TASK — Render these lines as a numbered list, omitting blank lines and leaving the pictures out of the answer.

* Start DATASET RECORDS *

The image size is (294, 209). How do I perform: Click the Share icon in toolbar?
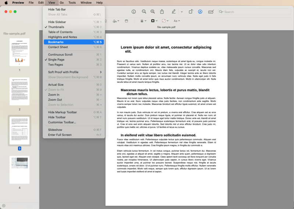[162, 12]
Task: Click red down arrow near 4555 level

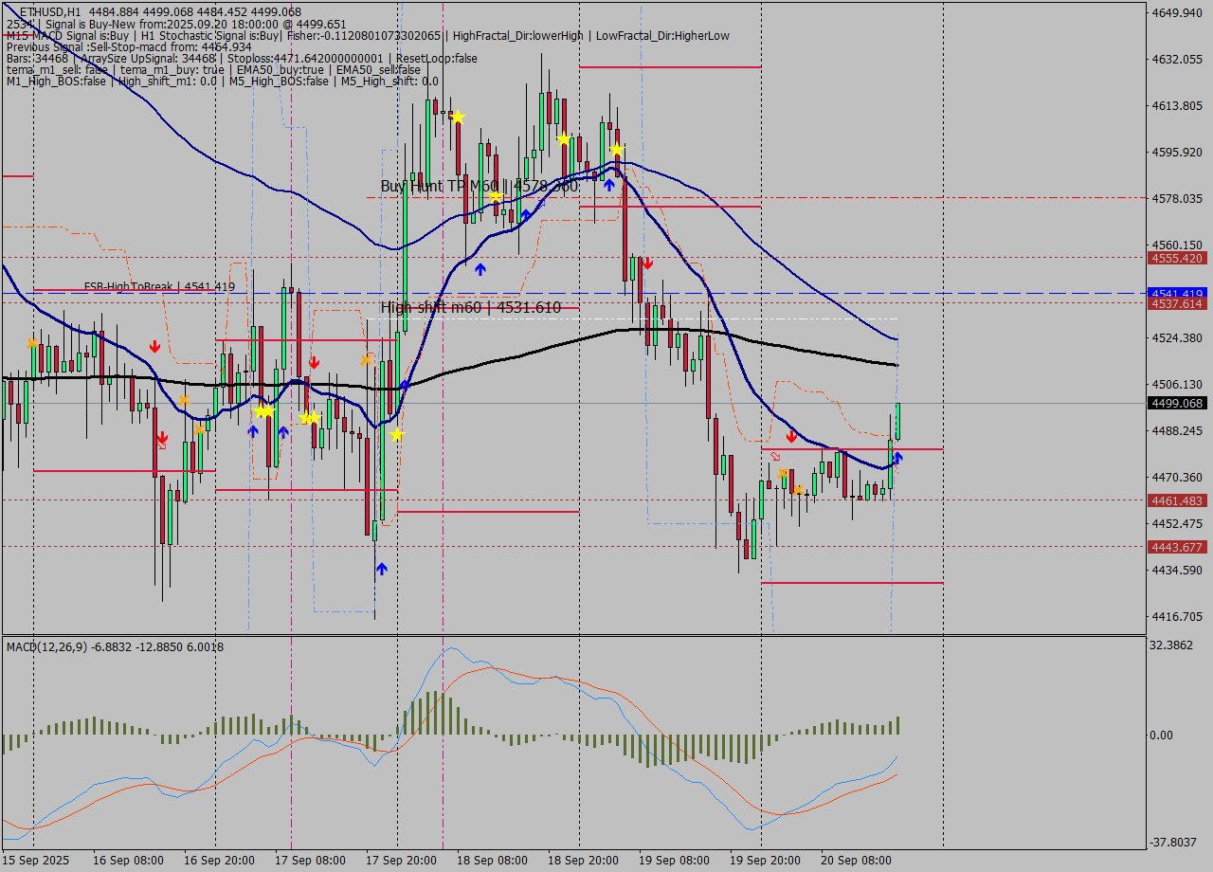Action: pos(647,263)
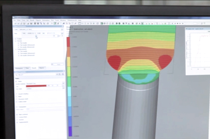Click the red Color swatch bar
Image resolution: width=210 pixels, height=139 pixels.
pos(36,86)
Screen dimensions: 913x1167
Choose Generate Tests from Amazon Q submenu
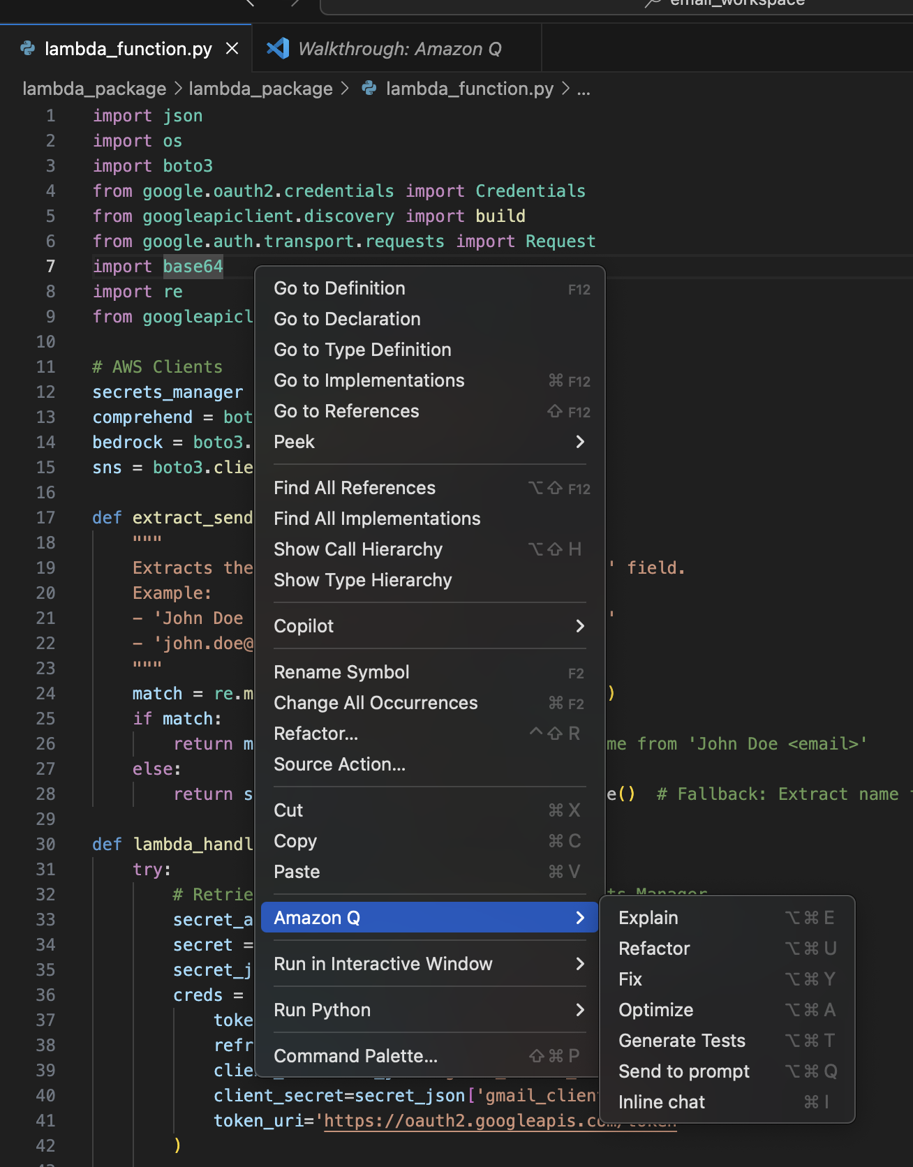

* End DATASET RECORDS *

TASK RESPONSE —
1. The image size is (294, 209). How do I perform: Click the Share icon in toolbar?
2. [162, 12]
3. Task: Click red down arrow near 4555 level
4. Action: pos(647,263)
5. Click the red Color swatch bar
6. Image resolution: width=210 pixels, height=139 pixels.
7. pos(36,86)
8. Screen dimensions: 913x1167
9. Choose Generate Tests from Amazon Q submenu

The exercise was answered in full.